----- Texte à lire

L’analyse des données du secteur a ressorti une prédominance maintenue des institutions mutualistes de petite taille sur les Institutions de Micro Finance et un intérêt croissant des capitaux étrangers dans la catégorie non mutualiste. Bien qu’on ait noté une amélioration auprès de certaines institutions, le secteur reste encore caractérisé par l’insuffisance d’une main d’œuvre qualifiée, la mauvaise gouvernance, la fiabilité incertaine des états financiers, le portefeuille de crédit de mauvaise qualité ainsi que la carence des prestataires de services techniques tels que les cabinets d’audit et de formation dans la majeure partie du pays.

Evolution. Le nombre des structures financières de proximité agréées s’est chiffré à 142 au 31 décembre 2013 contre 149 une année plus tôt, soit une régression de 4,7 %. La contraction a été constatée uniquement dans la Province du Nord Kivu et la Ville Province de Kinshasa.

Cependant, les Provinces de Kinshasa, du Nord Kivu et du Sud Kivu sont demeurées les trois pôles à forte concentration d’institutions. L’évolution par catégorie d’institutions a indiqué une part importante des institutions mutualistes sur celles non mutualistes. En effet, la part des Coopératives d’Epargne et de Crédit a connu un léger recul par rapport à la situation de 2012, se situant à 83,8 % de l’ensemble des ISFD agréées contre 84,6 % une année plus tôt.
Quant aux Institutions de Micro Finance, elles ont détenu 16,2 % en 2013 contre 15,4 % une année auparavant.
La réduction du nombre d’institutions mutualistes est expliquée par la liquidation de certaines institutions aux équilibres fondamentaux rompus des Provinces de Kinshasa et du Sud Kivu.
S’agissant particulièrement de la Province du Nord Kivu, le nombre d’institutions à fin décembre 2013 est expliqué par la dissolution forcée de 7 COOPEC couplée à l’agrément d’une ISFD. En outre, parmi les trois institutions radiées dans la Ville Province de Kinshasa, l’une a fait l’objet d’absorption par une autre au sein du même réseau. Par ailleurs, l’examen de la répartition des ISFD par catégorie et par province a renseigné la prédominance des institutions mutualistes dans les trois provinces à forte concentration d’ISFD. La Ville Province de Kinshasa est demeurée la principale zone d’attraction des institutions non mutualistes en raison notamment de bonnes infrastructures et de sa position politico-administrative.

----------

◆ **Consignes**
1. D'après le texte à lire, combien de structures financières de proximité agréées comptait-on au 31 décembre 2013 ?
2. Veuillez reprendre le passage du texte à lire allant de « L’analyse des données » jusqu'à « partie du pays. », en changeant « mauvaise gouvernance » en « gouvernance défaillante ».
Les données qui suivent n'ont aucun rôle dans le travail sur le texte à lire.

----- Liste des données

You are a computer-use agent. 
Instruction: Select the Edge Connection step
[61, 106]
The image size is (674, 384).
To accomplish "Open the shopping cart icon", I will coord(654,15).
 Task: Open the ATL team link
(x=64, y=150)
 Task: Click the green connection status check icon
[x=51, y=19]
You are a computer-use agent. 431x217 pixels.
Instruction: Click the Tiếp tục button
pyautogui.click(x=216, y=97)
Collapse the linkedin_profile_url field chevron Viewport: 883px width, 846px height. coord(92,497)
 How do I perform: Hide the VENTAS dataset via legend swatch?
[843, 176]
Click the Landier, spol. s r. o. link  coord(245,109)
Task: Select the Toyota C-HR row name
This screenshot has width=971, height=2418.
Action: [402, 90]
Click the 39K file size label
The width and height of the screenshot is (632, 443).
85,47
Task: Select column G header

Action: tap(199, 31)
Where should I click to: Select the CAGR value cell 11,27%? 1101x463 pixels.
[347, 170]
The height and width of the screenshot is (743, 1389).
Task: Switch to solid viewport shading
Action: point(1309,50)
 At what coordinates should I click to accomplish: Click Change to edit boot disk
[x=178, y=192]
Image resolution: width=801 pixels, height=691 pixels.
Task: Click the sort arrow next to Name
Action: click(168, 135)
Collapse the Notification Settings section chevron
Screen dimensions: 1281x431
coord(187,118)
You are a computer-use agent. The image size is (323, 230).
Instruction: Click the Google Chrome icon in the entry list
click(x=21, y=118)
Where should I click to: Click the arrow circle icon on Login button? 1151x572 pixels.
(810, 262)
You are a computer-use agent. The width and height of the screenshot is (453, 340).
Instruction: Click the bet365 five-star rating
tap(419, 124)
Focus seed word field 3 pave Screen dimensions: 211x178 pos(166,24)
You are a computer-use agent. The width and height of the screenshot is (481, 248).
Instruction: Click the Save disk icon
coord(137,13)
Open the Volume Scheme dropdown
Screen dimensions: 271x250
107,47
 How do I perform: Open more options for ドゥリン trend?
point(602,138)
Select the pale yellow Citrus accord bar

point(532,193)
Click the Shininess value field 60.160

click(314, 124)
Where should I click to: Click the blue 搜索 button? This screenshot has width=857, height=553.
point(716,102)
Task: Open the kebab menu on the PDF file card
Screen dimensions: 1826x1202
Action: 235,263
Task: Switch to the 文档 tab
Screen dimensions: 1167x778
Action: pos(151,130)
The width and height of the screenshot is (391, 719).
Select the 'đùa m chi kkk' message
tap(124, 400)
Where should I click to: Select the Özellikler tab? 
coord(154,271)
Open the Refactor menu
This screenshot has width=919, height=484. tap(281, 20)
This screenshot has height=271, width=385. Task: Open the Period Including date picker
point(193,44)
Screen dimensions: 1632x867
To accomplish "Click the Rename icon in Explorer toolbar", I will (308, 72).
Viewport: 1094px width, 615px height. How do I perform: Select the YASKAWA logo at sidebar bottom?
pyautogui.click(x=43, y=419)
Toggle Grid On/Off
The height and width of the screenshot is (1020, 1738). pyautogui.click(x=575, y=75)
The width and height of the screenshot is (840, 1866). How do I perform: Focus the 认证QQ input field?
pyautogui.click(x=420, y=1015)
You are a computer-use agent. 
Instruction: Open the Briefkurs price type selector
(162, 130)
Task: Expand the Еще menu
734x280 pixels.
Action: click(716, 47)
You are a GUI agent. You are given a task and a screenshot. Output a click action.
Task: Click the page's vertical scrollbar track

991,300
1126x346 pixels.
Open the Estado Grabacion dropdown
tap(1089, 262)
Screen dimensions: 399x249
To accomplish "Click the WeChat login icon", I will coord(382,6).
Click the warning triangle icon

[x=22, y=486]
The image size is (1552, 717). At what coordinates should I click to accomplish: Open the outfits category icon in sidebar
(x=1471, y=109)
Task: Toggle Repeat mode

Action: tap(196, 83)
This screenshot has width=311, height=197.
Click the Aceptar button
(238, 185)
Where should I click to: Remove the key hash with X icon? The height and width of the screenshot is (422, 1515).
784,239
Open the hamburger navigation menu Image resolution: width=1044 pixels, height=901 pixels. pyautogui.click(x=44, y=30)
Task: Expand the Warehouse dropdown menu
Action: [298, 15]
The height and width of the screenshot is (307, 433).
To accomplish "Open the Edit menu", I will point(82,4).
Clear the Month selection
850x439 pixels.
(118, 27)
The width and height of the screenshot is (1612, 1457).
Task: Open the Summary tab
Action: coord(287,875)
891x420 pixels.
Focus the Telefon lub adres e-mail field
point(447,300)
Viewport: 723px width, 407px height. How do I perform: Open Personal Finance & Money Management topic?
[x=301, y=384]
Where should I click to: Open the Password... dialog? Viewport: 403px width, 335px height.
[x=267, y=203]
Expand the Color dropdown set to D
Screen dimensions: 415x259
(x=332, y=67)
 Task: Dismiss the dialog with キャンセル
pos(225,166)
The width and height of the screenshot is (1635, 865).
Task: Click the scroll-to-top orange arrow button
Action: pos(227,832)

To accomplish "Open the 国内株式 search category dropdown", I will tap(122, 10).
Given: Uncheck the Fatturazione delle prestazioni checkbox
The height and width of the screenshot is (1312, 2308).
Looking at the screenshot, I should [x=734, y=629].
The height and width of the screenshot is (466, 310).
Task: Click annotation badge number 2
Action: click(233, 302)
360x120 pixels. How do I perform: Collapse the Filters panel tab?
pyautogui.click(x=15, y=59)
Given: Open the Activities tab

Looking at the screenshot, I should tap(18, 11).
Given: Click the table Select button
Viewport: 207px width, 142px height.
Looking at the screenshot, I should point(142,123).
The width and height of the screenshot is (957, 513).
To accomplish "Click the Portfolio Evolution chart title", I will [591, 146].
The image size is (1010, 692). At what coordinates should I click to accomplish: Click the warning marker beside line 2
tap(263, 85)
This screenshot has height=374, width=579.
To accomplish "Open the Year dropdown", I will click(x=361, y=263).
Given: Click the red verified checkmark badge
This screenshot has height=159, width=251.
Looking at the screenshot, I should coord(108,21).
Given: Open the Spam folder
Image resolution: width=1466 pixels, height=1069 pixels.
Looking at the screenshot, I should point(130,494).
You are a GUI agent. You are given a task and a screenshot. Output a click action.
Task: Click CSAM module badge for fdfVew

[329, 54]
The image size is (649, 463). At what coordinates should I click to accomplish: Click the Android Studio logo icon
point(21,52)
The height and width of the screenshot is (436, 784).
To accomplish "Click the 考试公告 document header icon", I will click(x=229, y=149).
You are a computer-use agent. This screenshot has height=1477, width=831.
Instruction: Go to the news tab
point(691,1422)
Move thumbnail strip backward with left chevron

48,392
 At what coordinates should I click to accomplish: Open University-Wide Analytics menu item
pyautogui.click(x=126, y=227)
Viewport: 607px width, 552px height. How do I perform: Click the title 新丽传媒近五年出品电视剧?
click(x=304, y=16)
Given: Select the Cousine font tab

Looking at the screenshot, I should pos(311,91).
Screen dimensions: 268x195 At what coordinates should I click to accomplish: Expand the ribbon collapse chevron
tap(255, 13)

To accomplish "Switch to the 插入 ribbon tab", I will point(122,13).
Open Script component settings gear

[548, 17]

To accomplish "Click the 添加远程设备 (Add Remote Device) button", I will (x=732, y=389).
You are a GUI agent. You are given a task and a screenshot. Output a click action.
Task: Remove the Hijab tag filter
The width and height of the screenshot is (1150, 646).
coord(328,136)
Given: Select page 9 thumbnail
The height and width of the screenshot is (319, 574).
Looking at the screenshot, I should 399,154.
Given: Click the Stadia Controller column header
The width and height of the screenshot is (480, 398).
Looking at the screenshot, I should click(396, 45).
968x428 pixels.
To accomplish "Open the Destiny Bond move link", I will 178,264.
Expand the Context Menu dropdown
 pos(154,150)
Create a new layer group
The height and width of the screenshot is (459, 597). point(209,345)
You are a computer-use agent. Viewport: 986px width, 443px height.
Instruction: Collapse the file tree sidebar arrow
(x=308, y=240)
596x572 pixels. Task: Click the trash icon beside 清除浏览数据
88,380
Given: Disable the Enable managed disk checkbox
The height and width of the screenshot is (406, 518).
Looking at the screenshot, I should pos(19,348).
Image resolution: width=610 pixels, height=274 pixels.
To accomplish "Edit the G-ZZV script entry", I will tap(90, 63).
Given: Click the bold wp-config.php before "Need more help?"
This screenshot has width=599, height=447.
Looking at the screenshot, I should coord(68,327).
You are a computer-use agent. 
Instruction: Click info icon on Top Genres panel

----------

◆ **Réponses par consigne**
1. On en comptait 142.

2.
L’analyse des données du secteur a ressorti une prédominance maintenue des institutions mutualistes de petite taille sur les Institutions de Micro Finance et un intérêt croissant des capitaux étrangers dans la catégorie non mutualiste. Bien qu’on ait noté une amélioration auprès de certaines institutions, le secteur reste encore caractérisé par l’insuffisance d’une main d’œuvre qualifiée, la gouvernance défaillante, la fiabilité incertaine des états financiers, le portefeuille de crédit de mauvaise qualité ainsi que la carence des prestataires de services techniques tels que les cabinets d’audit et de formation dans la majeure partie du pays.